For investors, even though it is early from a VC perspective, this model should prove wildly successful.   For easy math, let’s assume 100 companies funded at an average of $20,000 each – a $2 million investment.  Let’s also assume that just one of those companies gets acquired for the modest amount that Paul Graham’s company Viaweb was acquired for in 1998 by Yahoo – $49 million.  6% of $49 million is $2.9M.  So if just one company gets acquired, Y Combinator could make almost a 50% return on a $2M investment.   Not bad.
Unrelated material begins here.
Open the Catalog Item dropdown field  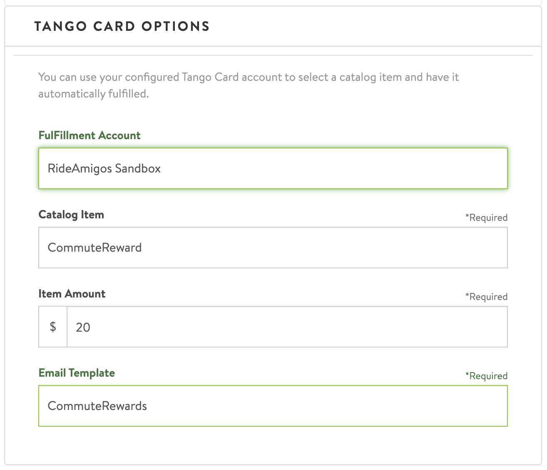click(273, 248)
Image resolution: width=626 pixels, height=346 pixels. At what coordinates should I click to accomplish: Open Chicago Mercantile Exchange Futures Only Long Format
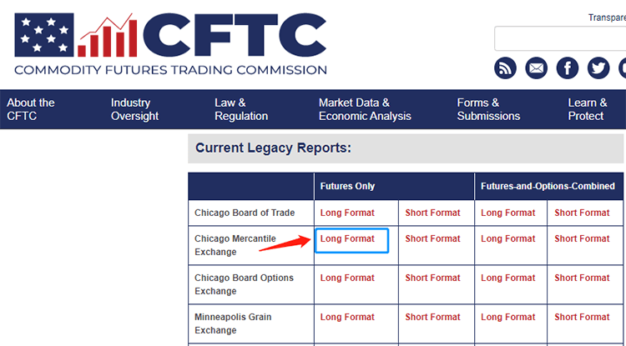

But of course, Mr. Graham expects more than one company to be acquired or go public.  To date, Reddit has been acquired for $12.8M, Google acquired Omnisio for reportedly $15M,  and Cisco acquired Zenter for an undisclosed sum.  Many other Y Combinator companies have gone on to receive further funding from leading VC firms.  No home runs yet, but in terms of venture capital investments, it’s still early.  Most VC funded companies don’t see an exit for 5-10 years.

For someone that doesn’t care about business plans, Paul Graham seems to have hit a home run with his business model.   Another few years should confirm it.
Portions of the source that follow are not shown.